下雨到外面玩,這時回來,說:“幺狗子與山青與隔壁的姑娘開玩笑,山青裝討米的,把那姑娘會笑死。”
以后山青與那姑娘經常故意說說話。那姑娘看樣子還挺喜歡山青。
來魁每天看看書就睡,睡前還是在想天珍姐。他想他的家里肯定有天珍的來信了。有時夜里興奮的時候,他就回想與天珍見面時詳詳細細的過程。現在雖然再不能清晰地回想出天珍整體臉相,但對她的眼神和表情依然還能浮現。分別時她的手勢,釣黑魚她說話的聲音仍然記憶猶新。在車站照相時,強烈的陽光直照著天珍的臉,天珍皺眉怕光的細節動作依然清晰可見。
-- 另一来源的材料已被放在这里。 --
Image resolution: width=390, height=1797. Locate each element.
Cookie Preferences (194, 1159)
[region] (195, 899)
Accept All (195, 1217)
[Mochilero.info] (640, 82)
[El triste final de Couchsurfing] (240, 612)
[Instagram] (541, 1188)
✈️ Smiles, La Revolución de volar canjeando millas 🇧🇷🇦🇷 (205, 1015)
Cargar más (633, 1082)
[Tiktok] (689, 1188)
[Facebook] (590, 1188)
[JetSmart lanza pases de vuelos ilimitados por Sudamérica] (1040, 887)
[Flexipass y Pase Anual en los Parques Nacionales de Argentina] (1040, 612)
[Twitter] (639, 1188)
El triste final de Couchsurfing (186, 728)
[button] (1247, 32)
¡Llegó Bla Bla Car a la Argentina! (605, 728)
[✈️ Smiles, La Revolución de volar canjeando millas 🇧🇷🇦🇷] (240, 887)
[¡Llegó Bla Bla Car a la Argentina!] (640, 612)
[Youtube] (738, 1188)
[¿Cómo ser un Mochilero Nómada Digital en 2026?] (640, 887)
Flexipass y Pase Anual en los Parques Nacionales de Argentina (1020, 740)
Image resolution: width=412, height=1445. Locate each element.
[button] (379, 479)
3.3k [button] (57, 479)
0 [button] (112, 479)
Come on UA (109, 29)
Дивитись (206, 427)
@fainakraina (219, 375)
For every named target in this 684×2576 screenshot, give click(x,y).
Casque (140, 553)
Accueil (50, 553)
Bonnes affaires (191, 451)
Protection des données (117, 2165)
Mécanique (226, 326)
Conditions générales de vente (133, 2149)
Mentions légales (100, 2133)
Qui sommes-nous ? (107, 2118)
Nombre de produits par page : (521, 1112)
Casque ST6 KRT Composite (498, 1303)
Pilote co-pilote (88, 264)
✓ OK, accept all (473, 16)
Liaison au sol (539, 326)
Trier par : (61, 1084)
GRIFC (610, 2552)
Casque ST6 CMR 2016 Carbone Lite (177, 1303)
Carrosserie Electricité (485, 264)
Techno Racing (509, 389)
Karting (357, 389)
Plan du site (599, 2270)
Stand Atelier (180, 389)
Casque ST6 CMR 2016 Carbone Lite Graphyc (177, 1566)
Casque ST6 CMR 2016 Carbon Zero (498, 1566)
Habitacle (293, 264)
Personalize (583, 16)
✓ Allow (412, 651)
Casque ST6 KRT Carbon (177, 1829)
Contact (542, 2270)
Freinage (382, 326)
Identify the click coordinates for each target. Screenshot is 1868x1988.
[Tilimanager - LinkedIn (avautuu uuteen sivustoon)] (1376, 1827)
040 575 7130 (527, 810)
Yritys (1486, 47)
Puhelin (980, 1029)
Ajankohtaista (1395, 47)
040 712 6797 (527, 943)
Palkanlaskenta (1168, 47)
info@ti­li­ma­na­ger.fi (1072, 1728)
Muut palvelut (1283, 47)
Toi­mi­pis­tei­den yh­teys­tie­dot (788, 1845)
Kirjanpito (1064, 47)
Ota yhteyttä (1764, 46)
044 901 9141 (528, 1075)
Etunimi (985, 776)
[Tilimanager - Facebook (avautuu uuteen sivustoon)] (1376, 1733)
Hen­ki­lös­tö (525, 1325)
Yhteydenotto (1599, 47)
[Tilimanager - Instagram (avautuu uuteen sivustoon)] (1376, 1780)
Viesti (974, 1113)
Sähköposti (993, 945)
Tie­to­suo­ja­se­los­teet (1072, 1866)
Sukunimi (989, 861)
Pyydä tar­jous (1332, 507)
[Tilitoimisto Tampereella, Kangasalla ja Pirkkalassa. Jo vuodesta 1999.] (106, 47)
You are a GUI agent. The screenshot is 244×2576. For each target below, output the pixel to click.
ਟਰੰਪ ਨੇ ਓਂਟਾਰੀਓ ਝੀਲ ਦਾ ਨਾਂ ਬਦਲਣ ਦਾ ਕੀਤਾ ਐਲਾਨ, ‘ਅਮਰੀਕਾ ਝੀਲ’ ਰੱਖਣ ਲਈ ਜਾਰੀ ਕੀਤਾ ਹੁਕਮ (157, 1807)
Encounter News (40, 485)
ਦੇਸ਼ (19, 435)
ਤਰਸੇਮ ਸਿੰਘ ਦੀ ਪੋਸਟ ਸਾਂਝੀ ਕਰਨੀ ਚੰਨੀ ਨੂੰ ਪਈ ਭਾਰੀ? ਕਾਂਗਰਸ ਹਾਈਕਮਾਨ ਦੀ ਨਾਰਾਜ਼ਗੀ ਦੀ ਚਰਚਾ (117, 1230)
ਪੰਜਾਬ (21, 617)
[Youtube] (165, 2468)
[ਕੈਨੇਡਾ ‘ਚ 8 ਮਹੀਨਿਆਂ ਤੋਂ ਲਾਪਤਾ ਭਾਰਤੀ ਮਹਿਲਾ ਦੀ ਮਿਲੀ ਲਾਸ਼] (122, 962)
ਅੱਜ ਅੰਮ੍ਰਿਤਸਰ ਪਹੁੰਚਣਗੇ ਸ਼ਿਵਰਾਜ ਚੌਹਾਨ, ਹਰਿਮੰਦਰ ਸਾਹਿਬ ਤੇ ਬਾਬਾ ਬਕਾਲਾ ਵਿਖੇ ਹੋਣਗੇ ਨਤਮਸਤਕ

想到自己的婚姻,他總是想到天珍。他覺得與開瓊戀愛結婚,今后還是會影響與鳳伢子的關系。他對兩個近遠的女人沒有矛盾和選擇,只有相處沒有矛盾就不需要選擇。今后與天珍決定結婚時,告訴開瓊自己與她姐的關系,開瓊自然也會理解的。出門在外有開瓊在他身邊的感覺就和去年鳳伢子在他視線里的感覺是一樣。
出門上水利建設,最好玩的還是下雨天。老人下象棋,青年人打撲克,有的人干脆睡覺。胡來魁帶來軍棋,他的軍棋下得最好。他雖然是個民兵排長,可他指揮戰斗有軍長以上的水平。土豆帶來象棋,來魁與土豆下象棋如果不悔棋下十局來魁要輸九局的。土豆還能下閉目象棋,象棋成了土豆的文化名片。來魁喜歡下軍棋,這與他喜歡收聽軍情新聞沒一點關聯,他對中蘇美臺的軍事都了如指掌。山青沒帶笛子來,他帶來口琴。這個愛吹牛的小伙子,只會吹不會彈。他現在的口琴是對隔壁那姑娘吹的,這么遠的姑娘能不能吹到他家去,這要看他口氣大不大了。那姑娘多遠,沒有來魁山里姑娘遠吧。